■ Source passage:

************

# Bib short options



## lightning33

Currently use Castelli Free Aero Race bib shorts, which are also my first and only bib. Looking for a second pair and thought about branching out. So, thoughts on the following?

Giordana Silverline (an older model on closeout) ($60)
Pactimo Ascent Vector or Flash ($87 or $75, respectively)
Gore Oxygen 2.0 Bib+ ($87)

Thanks!


----------



## bronco71

$40

https://www.theblackbibs.com/

Good quality, comfortable, good value.


----------



## BCSaltchucker

Was using Assos, then switched to Funkier which I never really liked. Then I took a flyer ordering some bib shorts from Aliexpress. weirdly those have been the most comfortable bike shorts in the 40 years I've been wearing bike shorts. Ordered 3 more and 3 winter tights and about 10 jerseys. each item around ... $16 per. Even had 3 jerseys custom printed .. $20 per jersey incl sublimation printing with my artwork images.

i do not give a **** about brands and labels though. most cyclist do seems to care bout that it seems ... eg my wife. The money I save on bike clothing, gets spend on her Rapha stuff!

************

(Stored data entries)
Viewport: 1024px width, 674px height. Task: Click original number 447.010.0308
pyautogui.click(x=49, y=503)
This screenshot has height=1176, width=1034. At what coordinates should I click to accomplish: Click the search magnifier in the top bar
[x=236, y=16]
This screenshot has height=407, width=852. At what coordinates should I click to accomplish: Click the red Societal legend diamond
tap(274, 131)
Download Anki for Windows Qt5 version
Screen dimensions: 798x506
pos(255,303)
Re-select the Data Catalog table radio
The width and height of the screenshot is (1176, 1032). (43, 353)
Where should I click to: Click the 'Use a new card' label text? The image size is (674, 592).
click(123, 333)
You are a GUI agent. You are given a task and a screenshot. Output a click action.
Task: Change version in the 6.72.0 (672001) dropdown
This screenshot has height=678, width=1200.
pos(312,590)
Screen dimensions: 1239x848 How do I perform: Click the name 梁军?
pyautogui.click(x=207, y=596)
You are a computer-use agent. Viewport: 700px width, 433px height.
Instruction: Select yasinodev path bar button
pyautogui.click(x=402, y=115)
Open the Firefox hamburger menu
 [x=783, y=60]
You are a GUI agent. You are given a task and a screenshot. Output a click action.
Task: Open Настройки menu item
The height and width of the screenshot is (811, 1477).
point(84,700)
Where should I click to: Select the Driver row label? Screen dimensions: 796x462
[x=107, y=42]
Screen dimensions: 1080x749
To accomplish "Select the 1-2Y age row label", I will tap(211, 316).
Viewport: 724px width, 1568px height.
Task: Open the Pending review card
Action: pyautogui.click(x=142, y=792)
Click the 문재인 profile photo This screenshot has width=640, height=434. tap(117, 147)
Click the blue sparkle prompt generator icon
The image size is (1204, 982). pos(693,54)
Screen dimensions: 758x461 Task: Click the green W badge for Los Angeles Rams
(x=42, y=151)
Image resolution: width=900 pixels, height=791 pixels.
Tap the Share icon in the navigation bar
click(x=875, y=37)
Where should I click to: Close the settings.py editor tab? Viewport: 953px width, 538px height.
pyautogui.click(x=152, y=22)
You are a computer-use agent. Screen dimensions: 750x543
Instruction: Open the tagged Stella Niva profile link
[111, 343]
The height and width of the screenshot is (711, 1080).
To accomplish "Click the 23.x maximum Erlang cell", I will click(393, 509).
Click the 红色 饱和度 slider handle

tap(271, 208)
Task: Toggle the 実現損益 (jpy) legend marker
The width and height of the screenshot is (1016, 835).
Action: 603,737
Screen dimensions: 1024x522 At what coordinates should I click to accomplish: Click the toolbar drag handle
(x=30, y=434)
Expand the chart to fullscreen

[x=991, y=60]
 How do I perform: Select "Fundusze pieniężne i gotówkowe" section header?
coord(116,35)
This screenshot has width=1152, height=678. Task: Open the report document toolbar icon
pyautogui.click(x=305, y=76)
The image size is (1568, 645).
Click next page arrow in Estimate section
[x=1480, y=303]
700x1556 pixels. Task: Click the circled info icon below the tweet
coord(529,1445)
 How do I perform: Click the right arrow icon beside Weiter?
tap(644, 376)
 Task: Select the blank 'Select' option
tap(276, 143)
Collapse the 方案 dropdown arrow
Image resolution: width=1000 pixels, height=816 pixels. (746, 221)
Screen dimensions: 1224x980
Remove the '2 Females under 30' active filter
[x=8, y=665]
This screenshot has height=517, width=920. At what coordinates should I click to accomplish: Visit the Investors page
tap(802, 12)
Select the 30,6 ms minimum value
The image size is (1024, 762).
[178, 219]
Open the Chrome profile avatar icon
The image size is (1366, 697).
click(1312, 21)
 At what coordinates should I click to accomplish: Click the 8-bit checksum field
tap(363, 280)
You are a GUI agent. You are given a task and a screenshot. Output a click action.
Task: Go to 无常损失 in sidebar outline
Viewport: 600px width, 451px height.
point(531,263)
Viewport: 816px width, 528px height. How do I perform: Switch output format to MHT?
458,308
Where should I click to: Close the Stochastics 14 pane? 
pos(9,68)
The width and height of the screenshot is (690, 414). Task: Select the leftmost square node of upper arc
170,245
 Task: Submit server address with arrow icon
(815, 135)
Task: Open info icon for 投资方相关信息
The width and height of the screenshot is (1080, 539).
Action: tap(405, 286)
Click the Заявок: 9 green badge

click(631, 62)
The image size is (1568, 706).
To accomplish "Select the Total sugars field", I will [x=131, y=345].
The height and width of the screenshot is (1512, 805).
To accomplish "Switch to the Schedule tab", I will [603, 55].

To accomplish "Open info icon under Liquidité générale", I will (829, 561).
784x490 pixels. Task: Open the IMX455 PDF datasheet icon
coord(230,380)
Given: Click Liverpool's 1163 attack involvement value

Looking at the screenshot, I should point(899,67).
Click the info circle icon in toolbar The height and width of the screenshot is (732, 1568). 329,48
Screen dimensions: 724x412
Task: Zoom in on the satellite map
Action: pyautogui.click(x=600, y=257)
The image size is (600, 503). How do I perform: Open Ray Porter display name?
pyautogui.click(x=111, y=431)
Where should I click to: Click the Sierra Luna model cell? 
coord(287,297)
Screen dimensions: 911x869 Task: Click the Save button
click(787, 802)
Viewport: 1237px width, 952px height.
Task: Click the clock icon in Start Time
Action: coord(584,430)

************

■ Parts of the exercise:
• a. In the bib shorts thread, which bib shorts does lightning33 currently use?
• b. Transcribe the bib shorts thread between "Good quality, comfortable, good" and "her Rapha stuff!", inclusive.
• c. In the bib shorts thread, what reasons does bronco71 give for recommending the bibs at theblackbibs.com?
Rely only on the text for these tasks.

■ Solutions to the exercise:
• a. Castelli Free Aero Race bib shorts.

• b.
Good quality, comfortable, good value.


----------



## BCSaltchucker

Was using Assos, then switched to Funkier which I never really liked. Then I took a flyer ordering some bib shorts from Aliexpress. weirdly those have been the most comfortable bike shorts in the 40 years I've been wearing bike shorts. Ordered 3 more and 3 winter tights and about 10 jerseys. each item around ... $16 per. Even had 3 jerseys custom printed .. $20 per jersey incl sublimation printing with my artwork images.

i do not give a **** about brands and labels though. most cyclist do seems to care bout that it seems ... eg my wife. The money I save on bike clothing, gets spend on her Rapha stuff!

• c. bronco71 lists their price as $40 and says they are good quality, comfortable, and good value.